Black and Asian histories are a vital part of England’s story. Yet in our books, at our historic sites and in our records they're not well represented.
Imperial European powers found ways to justify the barbaric slave system and the invasion, colonisation and expropriation of foreign lands for the expansion of their wealth.
Britain amongst them created a hierarchy with white Europeans at the top and Africans and Asians at the bottom. Racism became embedded into the nation's structures of power, culture, education and identity.
People from Africa, the Caribbean and Asia were encouraged by government to come to England. But on arrival here they often faced racism and discrimination, which was not illegal in Britain until 1965.

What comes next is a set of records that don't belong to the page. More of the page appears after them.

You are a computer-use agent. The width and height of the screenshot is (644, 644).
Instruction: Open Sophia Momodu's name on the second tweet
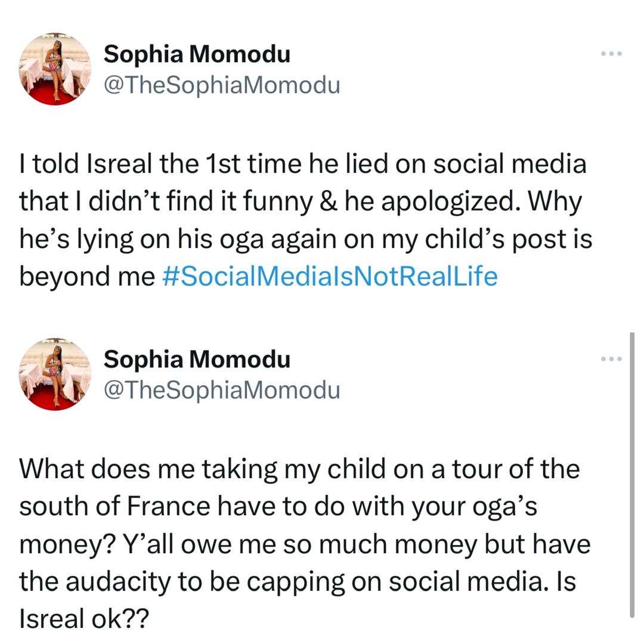click(x=197, y=359)
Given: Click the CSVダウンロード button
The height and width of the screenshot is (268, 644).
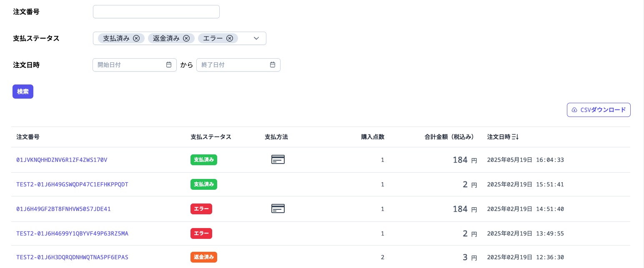Looking at the screenshot, I should pyautogui.click(x=599, y=110).
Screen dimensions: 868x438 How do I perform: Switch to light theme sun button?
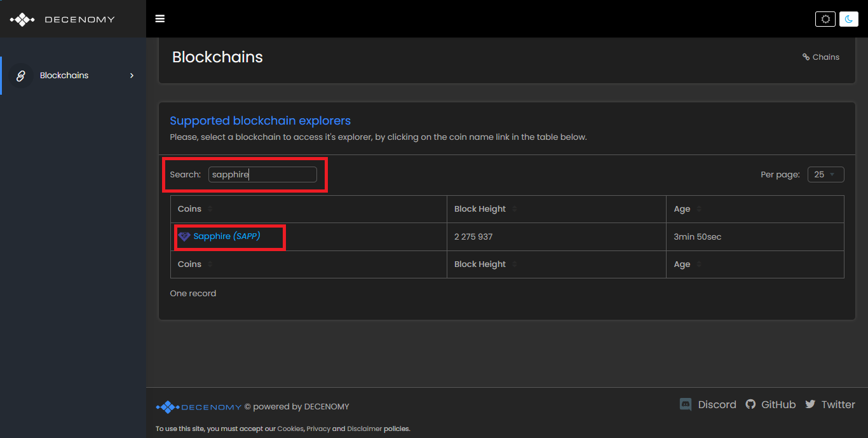pos(825,19)
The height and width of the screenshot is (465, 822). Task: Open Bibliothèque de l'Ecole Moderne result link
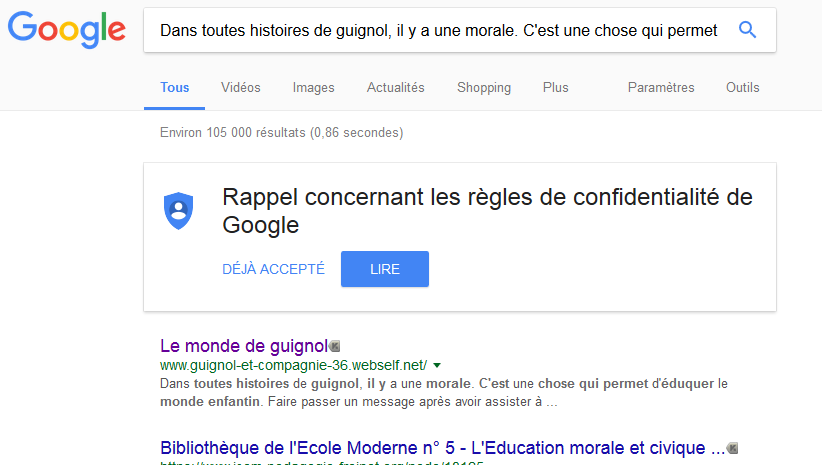point(442,448)
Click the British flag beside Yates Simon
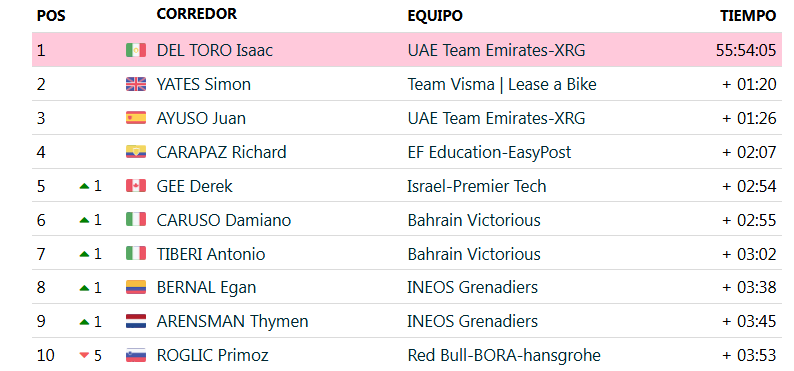The height and width of the screenshot is (371, 794). [136, 84]
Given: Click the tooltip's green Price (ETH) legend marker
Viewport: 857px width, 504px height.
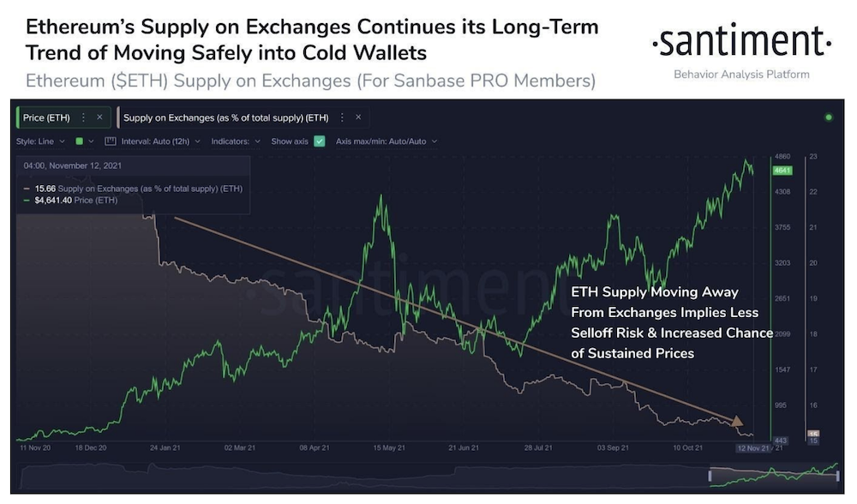Looking at the screenshot, I should coord(27,199).
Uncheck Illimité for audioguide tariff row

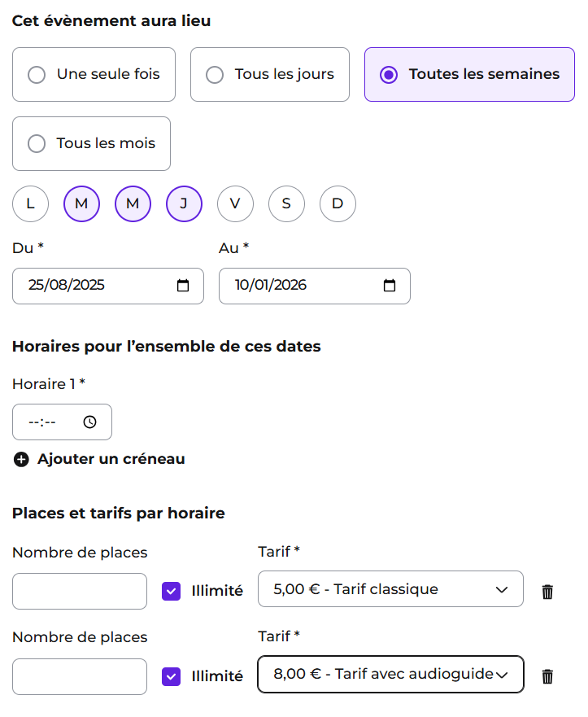172,677
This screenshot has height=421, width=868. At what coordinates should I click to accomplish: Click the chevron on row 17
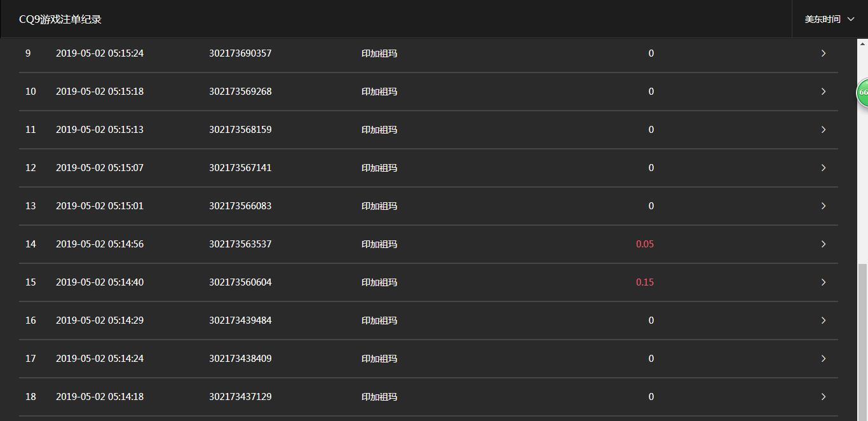click(x=823, y=359)
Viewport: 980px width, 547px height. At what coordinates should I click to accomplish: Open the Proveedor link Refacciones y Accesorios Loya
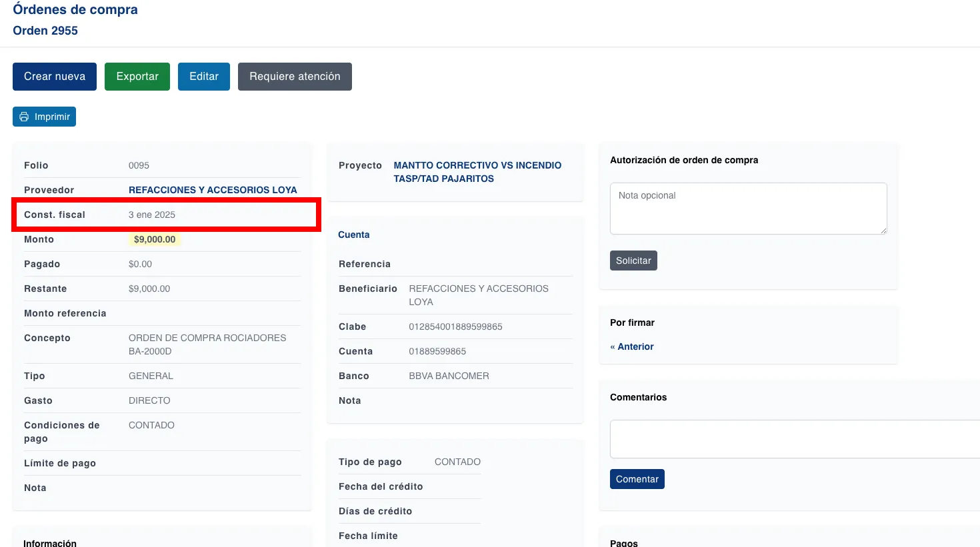213,190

In 1919, there were large-scale racist attacks on 'coloured' communities in London, Manchester, Liverpool, Hull, South Shields as well as parts of Scotland and Wales. There were other large-scale attacks in Liverpool in 1948, in Nottingham and Notting Hill in 1958 and at other times and places throughout the century since 1918.
One of the most well-known racist murders is that of teenager Stephen Lawrence in 1993. There have been many murders in the past, including, Akhtar Ali Baig in East Ham in 1980. Kelso Cochrane was also murdered in Notting Hill in 1959 and Charles Wootton, in Liverpool in 1919.
Although migrant workers have been vital for the growth of Britain's economy and public services, racism has sometimes been widespread. There was the 'colour bar' that prevented 'coloured' people obtaining jobs and accommodation, fighting for British boxing titles or even joining the armed services or serving as officers in them. Some laws were openly racist too, such as the 1925 Coloured Alien Seamen's Order or the 1981 British Nationality Act.
There have been openly racist speeches by leading politicians too. Seeking to create divisions and stir up racism Enoch Powell's infamous 'Rivers of Blood' tirade in 1968 is a well-known example. And then there are the activities of politically racist organisations such as the National Front.
In response those of African, Caribbean and Asian descent have been forced to find various forms of resistance alongside allies. They organised political actions or demonstrations such as the Grumwick Strike in 1976 and the Black People's Day of Action in 1981 in London. There were various protests against police and racist violence in the 1970s and 1980s.
Sometimes it meant forming defence organisations such as the League of Coloured Peoples and the first Indian Workers' Association established in the 1930s, or the Black People's Alliance in the 1970s.
At other times, communities responded by establishing places of refuge and sanctuary. There was the widespread supplementary school movement often favoured in Caribbean communities. There were also centres such as Africa House in Camden in the 1930s, or cultural centres, such as the Drum in Birmingham in the 1990s.